Goal A
Echo the passage about liberals between "So, they can" and "thought that counts).", inclusive.

So, they can look at the IRS, post office, airport security, FEMA, and ICE and then say, “These are the same people we want handling our health care” — because it’s about making themselves feel good that they got people insured, not about getting the best system of health care for everyone.
* Why do so many liberals have so much confidence in the UN? See the previous answer and apply it on a global scale. The UN may be corrupt, anti-American, and utterly incompetent, but it makes liberals feel good to think that they’re sending money to the poor in some godforsaken country (sure, it’s not their money and almost all the money may be wasted or stolen, but it’s the thought that counts).
* Why are liberals so hostile to successful people who don’t happen to be celebrities, trial lawyers, or big donors to the Democratic Party? Again, this is another great opportunity for them to feel morally superior. They can feel like good people because they want to give money to the poor — granted, not their money, but rich people’s money. The rich have so much and the poor have so little, so why shouldn’t liberals take it from them and then pat themselves on the back for their compassion?
Once you understand the basics of how liberals think, you can understand everything that they do. Granted, there will be a few exceptions, but if the vast herd of liberals is doing something that doesn’t seem to fit the template, it’s either because there’s money or sex involved, they’re doing what they have to do to win politically, they’re taking that position because they refuse to be on the same side as conservatives, or there’s something going on you don’t know about and it’s not really an exception.

Raw records
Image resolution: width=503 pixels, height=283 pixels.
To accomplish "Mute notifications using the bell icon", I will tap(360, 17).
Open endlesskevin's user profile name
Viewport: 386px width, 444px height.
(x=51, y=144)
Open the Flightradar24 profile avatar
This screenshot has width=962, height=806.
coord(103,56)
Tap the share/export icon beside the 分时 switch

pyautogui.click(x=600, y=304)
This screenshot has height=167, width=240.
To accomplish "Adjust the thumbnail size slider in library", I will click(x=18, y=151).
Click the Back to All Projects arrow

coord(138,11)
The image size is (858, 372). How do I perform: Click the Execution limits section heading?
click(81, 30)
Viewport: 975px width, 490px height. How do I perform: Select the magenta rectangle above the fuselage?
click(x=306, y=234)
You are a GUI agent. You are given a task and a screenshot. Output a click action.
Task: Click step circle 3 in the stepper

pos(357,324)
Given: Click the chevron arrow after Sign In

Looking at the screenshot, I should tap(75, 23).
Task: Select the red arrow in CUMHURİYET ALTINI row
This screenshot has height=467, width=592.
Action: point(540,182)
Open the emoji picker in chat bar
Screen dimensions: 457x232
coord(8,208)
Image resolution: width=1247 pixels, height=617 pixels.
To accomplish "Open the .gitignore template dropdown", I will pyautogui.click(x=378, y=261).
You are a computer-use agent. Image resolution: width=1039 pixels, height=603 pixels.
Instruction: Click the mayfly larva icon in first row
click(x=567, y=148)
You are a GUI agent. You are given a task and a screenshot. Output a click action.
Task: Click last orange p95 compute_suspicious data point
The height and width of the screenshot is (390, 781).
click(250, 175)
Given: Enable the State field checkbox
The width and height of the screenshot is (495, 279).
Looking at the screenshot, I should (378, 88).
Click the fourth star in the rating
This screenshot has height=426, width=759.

Goal B
Duplicate the rows between the line holding "You are a computer-use" and the end of the rows, inclusive.

Output A
So, they can look at the IRS, post office, airport security, FEMA, and ICE and then say, “These are the same people we want handling our health care” — because it’s about making themselves feel good that they got people insured, not about getting the best system of health care for everyone.
* Why do so many liberals have so much confidence in the UN? See the previous answer and apply it on a global scale. The UN may be corrupt, anti-American, and utterly incompetent, but it makes liberals feel good to think that they’re sending money to the poor in some godforsaken country (sure, it’s not their money and almost all the money may be wasted or stolen, but it’s the thought that counts).

Output B
You are a computer-use agent. Image resolution: width=1039 pixels, height=603 pixels.
Instruction: Click the mayfly larva icon in first row
click(x=567, y=148)
You are a GUI agent. You are given a task and a screenshot. Output a click action.
Task: Click last orange p95 compute_suspicious data point
The height and width of the screenshot is (390, 781).
click(250, 175)
Given: Enable the State field checkbox
The width and height of the screenshot is (495, 279).
Looking at the screenshot, I should (378, 88).
Click the fourth star in the rating
This screenshot has height=426, width=759.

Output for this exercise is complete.